L’incube s’apprête à encaisser le premier assaut lorsqu’un bruit étrange provient du puits du néant. Des grattements, comme si quelque chose en émergeait. Sans nul doute un ange mineur attiré par le fracas provoqué par cette rencontre attendue de tout temps. Le masque n’y prête guère attention, focalisé sur cette soif de sang, sur ce désir profond d’en finir définitivement avec la lignée de la sombre mère en enterrant cette Opale bien irrespectueuse.
Erreur ultime… Des ailes de ténèbres, des yeux aveugles et des relents de haine, teintés d’une joie malsaine d’être enfin libéré. Une griffe surgit, transperce l’incube, le masque se fissure, la stupeur se lit sur le visage du démon hôte alors que son corps est brisé par le premier des déchus. L’étoile du matin est voilée de crépuscule, sa flamme jadis rayonnante n’est plus qu’un feu noir alimenté par la revanche à l’égard de Lilith et de son engeance.
Opale tremble devant l’avènement de ce dieu démoniaque et monstrueux.

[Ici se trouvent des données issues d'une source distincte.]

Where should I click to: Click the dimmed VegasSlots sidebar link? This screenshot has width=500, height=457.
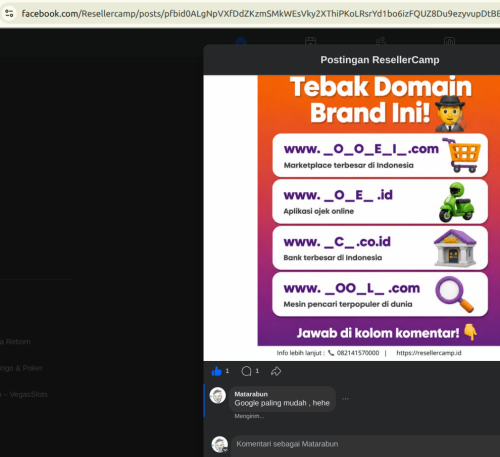[x=24, y=395]

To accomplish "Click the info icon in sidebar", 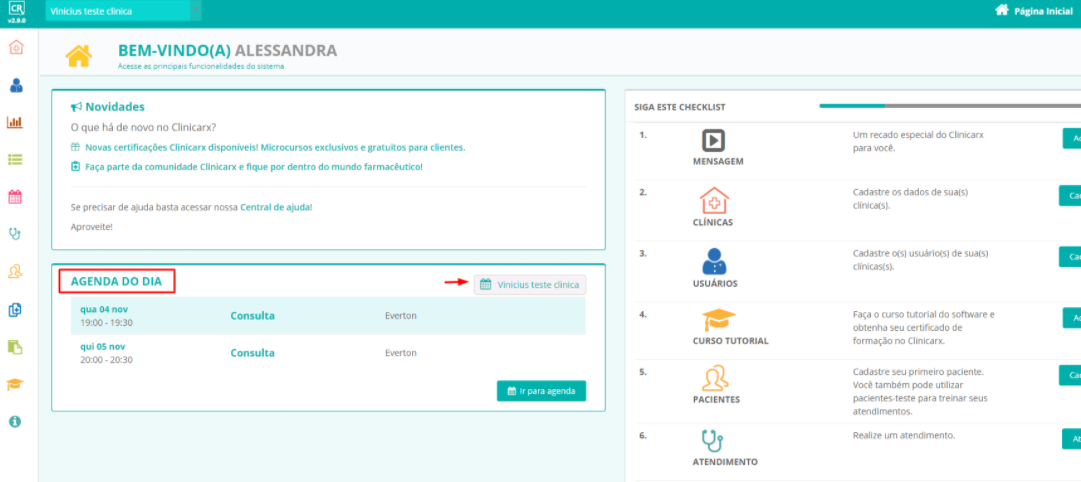I will [15, 422].
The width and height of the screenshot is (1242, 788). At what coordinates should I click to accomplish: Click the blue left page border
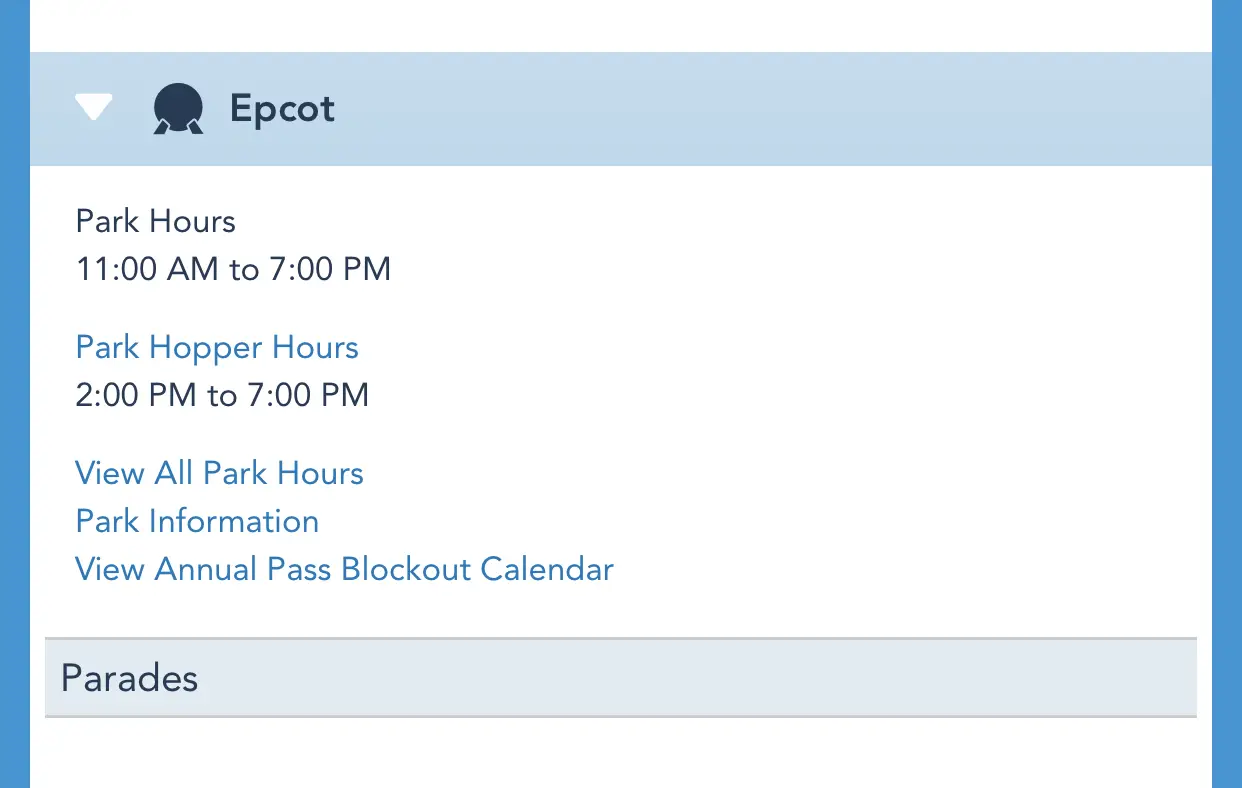(x=14, y=400)
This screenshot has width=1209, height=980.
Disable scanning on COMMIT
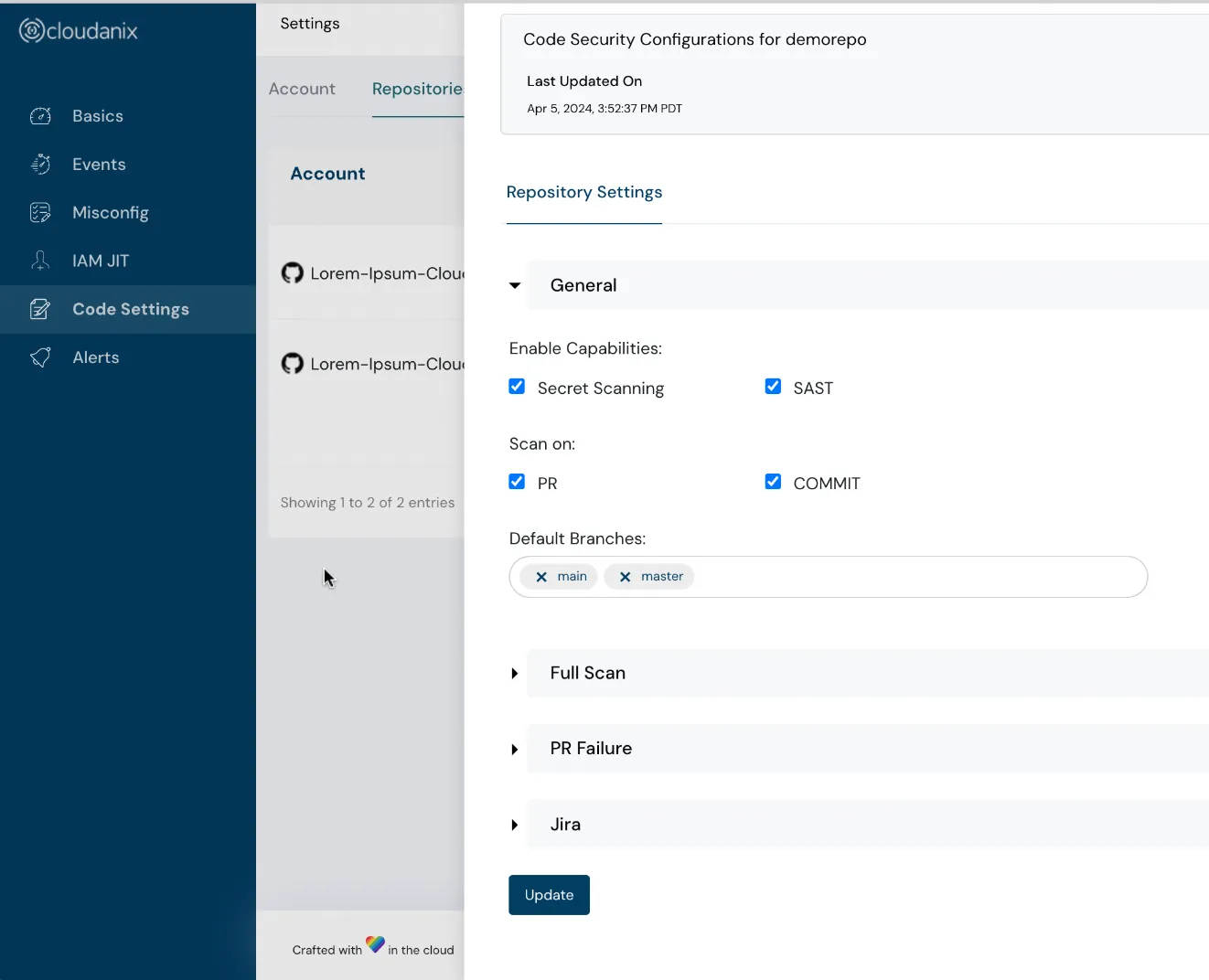(x=773, y=481)
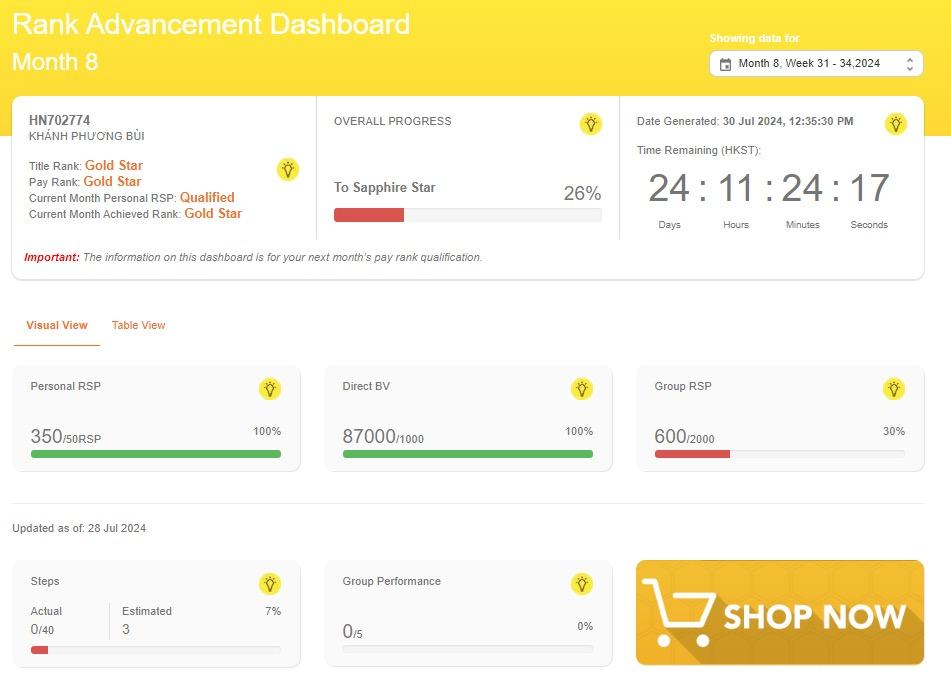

Sa mère s’est trompée : aucun amour n’émane de cette créature. La séquestration et le viol commis par sa bien aimée n’ont jamais été perçu comme un acte d’amour. Les éons n’ont fait que conforter cet enfant de Dieu dans la haine et la destruction.
Prenant son essor, il dévaste la zone. Tétanisée, abattue et résignée, Opale se laisse emporter et mourir dans cette explosion de rage. Dans ses derniers instants, elle entrevoit le visage souriant de Lilith, rêve de la sentir à nouveau tout contre elle, la caressant de ses mains fines et tendres. Elle s’éteint lentement, le puits du néant s’élargit et les anges déchus en émergent, nuée monstrueuse, affamée, déferlant sur le monde des humains.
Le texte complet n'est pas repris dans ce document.